Entscheidungsstichwort (Thema)

Gesetzliche Krankenversicherung: Freiwillige Mitgliedschaft in der gesetzlichen Krankenversicherung. Ermittlung der Höhe der Versicherungsbeiträge. Anforderungen an den Einkommensnachweis zur Beitragsermittlung

 

Orientierungssatz

Legt ein freiwillig in der gesetzlichen Krankenversicherung versichertes Mitglied zum Nachweis seiner Einkünfte als Berechnungsbasis seines Versicherungsbeitrags nur geschwärzte Jahressteuerbescheide vor, aus denen sich lediglich die Gesamtheit der Einkünfte ermittelt lässt, ist dieser Nachweis zur konkreten Beitragsermittlung nicht geeignet und damit der Höchstbeitrag festzusetzen. Die Festsetzung eines geringeren Beitrags kommt dagegen nur in Betracht, wenn die Krankenversicherung aus den Einkommensnachweisen die einzelnen Einkommensarten und den Verlustausgleich je Einkommensart ermitteln kann und damit ein lediglich horizontaler Verlustausgleich bei der Beitragsermittlung sichergestellt ist.

 

Tenor

Die Klage wird abgewiesen.

Die Beteiligten haben einander keine Kosten zu erstatten.

 

Tatbestand

Die Beteiligten streiten um die Höhe der Beiträge zur Kranken- und Pflegeversicherung.

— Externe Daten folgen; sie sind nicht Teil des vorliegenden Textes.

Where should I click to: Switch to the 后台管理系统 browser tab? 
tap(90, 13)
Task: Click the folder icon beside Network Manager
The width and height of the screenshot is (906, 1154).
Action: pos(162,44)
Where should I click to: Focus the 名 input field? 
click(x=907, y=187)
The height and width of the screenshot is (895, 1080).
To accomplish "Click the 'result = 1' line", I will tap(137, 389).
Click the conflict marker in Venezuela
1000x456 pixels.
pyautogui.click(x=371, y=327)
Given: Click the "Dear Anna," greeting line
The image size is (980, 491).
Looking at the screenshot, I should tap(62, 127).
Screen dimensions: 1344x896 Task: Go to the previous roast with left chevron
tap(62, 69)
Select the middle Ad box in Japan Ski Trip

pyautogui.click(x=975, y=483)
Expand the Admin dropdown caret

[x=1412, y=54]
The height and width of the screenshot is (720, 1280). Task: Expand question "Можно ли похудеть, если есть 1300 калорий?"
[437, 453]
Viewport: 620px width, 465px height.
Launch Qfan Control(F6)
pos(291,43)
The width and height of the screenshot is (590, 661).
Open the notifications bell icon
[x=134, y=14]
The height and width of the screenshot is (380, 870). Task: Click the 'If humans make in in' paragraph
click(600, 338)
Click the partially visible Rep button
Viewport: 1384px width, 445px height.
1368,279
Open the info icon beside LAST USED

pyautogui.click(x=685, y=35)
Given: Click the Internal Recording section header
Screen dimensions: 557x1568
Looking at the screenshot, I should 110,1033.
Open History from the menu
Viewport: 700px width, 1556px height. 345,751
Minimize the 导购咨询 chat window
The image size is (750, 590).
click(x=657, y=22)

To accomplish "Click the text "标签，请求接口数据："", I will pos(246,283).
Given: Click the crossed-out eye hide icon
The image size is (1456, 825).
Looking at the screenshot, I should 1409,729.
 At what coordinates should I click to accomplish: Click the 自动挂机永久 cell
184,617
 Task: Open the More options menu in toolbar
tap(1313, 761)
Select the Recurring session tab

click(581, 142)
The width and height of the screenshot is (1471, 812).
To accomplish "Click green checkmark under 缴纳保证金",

Der Kläger ist bei der Beklagten freiwilliges Mitglied zur Krankenversicherung und außerdem pflegeversichert.

Mit Schreiben vom 14. April 2016 erteilte der Kläger Auskünfte zu seinen Einkünften und legte den Steuerbescheid für das Jahr 2014 vom 29. Januar 2016 vor, worin er eine Reihe von Angaben geschwärzt hatte. Mit Schreiben vom 2. Mai 2016 forderte die Beklagte außerdem noch den Steuerbescheid für das Jahr 2013 an, den der Kläger in der Folgezeit vorlegte (Steuerbescheid vom 15. Mai 2015) und in dem wiederum eine Reihe von Feststellungen geschwärzt waren.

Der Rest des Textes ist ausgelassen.